I guess plagio is getting to be more common now because of all the time babies are spending on their backs due to SIDS. PLEASE educate anyone you know with a little one at home about Plagiocephaly (flat heads!). This is preventable, to an extent. Josh and I had never even heard of this. I read a lot when I was pregnant and never once was it mentioned in a book! We had no idea that his favoring his right side would cause this!

This is cosmetic, not neurological, so having that in our minds makes this a little easier! I almost fell apart the first time I saw him in it. Now, when we take it off for baths or getting dressed he looks weird without it after only two weeks. I did fall apart the first time someone stared at him. Josh and I went for a fish fry with Tyler and this woman was blatantly staring at him. The next thing I knew tears were rolling down my face in the middle of dinner! But that’s the only time (so far!) I’ve really lost it. I told Josh I needed to just get it out of my system! :-)

SO…after a little over two weeks with Tyler’s helmet, he is doing great! I will continue to update his progress!

6 comments:

TummyTime said...

Hi,
Saw your blog about plagiocephaly, and agree that oftentimes it can be prevented --- and yes, we need to get the word out about plagiocephaly. Here is a link to download a pdf format of a Tummy Time brochure that was developed to help educate people about using Tummy Time as a potential preventative measure for plagiocephaly. You are welcome to download, print, and share the Tummy Time brochure. You can get it at http://www.orthomerica.com/pdf/tummy_time_opi_070607.pdf . It would be great to increase awareness! You can also visit www.starbandkids.com for other literature and info.
Your baby is gorgeous in his band!
Best wishes.

Clocks and Flowers said...
This comment has been removed by the author.
Jen M said...

I saw your post and wanted to say thanks. My son (who is 3 and a half months) also has the same issue. We are going to an appointment next week at the Children's Hospital (in Ottawa, Canada where we live). I'm not sure if he will need the helmet or not but, like you, I have been trying the repositioning. Glad to hear your son is doing well. I hope I can say the same soon.

Anonymous said...

You are very focused and attentive to your child's needs. Another valuable resource might be www.infantheadbed.com. Its a positioning pillow for plagiocephaly. I hope things go well for your boy!

Anonymous said...

I was glad to read your post.

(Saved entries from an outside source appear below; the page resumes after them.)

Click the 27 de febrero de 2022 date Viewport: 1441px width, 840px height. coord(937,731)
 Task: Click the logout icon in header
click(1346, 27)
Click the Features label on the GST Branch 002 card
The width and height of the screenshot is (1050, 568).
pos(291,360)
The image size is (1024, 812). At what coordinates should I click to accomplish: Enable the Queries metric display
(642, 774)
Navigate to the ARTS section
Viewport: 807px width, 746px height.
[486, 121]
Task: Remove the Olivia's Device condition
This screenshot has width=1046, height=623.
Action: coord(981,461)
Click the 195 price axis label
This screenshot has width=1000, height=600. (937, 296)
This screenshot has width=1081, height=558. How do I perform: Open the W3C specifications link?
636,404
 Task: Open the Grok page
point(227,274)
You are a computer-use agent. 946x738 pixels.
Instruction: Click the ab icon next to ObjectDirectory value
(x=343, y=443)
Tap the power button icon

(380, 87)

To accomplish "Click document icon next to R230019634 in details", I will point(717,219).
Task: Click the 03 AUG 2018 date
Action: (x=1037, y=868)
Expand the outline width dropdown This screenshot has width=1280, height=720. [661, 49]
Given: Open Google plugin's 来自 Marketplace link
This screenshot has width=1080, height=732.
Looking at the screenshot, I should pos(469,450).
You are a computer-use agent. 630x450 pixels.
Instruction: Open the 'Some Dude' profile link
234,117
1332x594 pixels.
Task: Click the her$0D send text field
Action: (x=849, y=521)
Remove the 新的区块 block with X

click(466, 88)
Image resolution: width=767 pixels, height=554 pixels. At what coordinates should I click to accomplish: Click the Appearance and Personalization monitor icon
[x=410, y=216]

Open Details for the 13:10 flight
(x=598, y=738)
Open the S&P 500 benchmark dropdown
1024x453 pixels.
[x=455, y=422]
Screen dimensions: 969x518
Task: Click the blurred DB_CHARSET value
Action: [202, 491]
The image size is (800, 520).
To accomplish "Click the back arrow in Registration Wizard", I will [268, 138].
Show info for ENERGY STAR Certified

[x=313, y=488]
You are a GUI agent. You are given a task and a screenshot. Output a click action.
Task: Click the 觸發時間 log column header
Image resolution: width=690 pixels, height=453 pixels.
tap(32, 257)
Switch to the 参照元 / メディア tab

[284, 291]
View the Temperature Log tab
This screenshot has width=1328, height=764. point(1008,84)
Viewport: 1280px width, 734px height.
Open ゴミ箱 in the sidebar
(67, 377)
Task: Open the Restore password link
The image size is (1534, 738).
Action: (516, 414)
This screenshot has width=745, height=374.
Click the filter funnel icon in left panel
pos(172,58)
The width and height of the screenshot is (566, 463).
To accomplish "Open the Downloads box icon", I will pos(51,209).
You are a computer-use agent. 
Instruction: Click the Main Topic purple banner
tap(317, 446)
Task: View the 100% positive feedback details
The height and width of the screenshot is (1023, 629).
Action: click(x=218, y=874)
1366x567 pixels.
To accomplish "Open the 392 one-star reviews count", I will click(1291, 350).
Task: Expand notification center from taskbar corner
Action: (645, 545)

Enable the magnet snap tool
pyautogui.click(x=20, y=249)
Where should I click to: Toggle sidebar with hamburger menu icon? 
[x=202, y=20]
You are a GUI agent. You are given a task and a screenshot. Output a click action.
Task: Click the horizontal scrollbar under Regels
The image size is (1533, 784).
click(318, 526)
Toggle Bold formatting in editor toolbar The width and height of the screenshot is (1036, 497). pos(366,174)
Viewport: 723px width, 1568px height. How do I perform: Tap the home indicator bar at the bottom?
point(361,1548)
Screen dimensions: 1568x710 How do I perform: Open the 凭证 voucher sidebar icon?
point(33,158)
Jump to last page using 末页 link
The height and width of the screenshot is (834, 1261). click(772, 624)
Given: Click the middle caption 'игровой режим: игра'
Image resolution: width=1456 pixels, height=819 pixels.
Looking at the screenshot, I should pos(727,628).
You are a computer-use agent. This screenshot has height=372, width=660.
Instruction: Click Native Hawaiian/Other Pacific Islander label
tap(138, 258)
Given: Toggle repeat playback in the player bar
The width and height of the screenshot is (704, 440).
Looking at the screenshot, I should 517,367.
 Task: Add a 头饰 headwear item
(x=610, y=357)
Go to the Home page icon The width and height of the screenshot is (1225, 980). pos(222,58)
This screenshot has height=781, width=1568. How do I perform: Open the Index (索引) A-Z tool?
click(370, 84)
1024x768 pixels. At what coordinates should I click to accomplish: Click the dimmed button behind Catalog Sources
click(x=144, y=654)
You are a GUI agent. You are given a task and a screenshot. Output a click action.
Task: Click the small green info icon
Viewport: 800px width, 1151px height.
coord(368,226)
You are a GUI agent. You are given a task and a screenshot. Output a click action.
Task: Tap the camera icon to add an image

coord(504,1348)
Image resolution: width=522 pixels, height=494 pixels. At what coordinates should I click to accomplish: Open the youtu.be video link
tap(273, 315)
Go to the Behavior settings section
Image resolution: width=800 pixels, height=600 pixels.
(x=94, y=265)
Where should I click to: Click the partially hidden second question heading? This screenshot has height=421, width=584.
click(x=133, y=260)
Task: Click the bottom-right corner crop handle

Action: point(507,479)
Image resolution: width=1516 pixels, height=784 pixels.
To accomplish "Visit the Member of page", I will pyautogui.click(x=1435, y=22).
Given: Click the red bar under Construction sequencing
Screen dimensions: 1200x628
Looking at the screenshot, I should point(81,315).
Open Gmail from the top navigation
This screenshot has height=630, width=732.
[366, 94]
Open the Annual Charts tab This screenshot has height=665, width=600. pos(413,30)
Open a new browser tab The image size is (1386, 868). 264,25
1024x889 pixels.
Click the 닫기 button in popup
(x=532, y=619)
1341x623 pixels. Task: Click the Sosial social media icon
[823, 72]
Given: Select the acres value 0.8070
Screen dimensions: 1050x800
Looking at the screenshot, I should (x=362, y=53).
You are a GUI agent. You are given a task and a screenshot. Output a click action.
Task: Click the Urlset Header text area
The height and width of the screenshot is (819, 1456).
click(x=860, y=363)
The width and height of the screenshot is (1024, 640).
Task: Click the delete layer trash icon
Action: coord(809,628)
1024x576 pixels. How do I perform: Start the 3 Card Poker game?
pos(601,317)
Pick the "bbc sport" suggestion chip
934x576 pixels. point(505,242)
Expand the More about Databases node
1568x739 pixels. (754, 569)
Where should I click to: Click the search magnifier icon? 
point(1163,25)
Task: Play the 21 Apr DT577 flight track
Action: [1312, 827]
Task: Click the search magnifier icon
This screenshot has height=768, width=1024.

My little guy who is 2.5 months old has palgiocephaly and I am waiting to see a specialist here in Ottawa. As educated as I was about plagiocephaly I still can't believe it happened to my baby - it happened so fast! He favours looking to the left and has a flat head on the left side. I have tried EVERYTHING to help him look to the right, including physio and chiropractic therapies. I also do everything to keep him off his back, including staying awake with him in the middle of the night and having him sleep on me. Forget repositioning: he is too strong now. I also have bought different sleep positioners, pillows, etc. and nothing has changed. Without a question in my mind he will need a helmet. I am so exhausted as my days are solely focussed on his head and I fee litke sucha terrible mother to have let this happen. I'm just glad this is caught early. Kids are cruel and I want him to have a good qulity of life. Please keep your updates coming!

Plagio UK said...

Great to see someone so positive yet realistic about plagiocephaly. Tyler seems to be doing great! It's so true that word needs to get out there as many parents do not know about this often easily prevented and treatable condition. Here in the UK it is recognised by the NHS and most other health organisations only acknowledge the condition as aesthetic, consequently many parents are not informed or aware that there are solutions.

Here's a site with case studies and more information about plagiocephaly and its treatments.

http://www.steeperclinic.com

Good luck with Tyler and thanks again!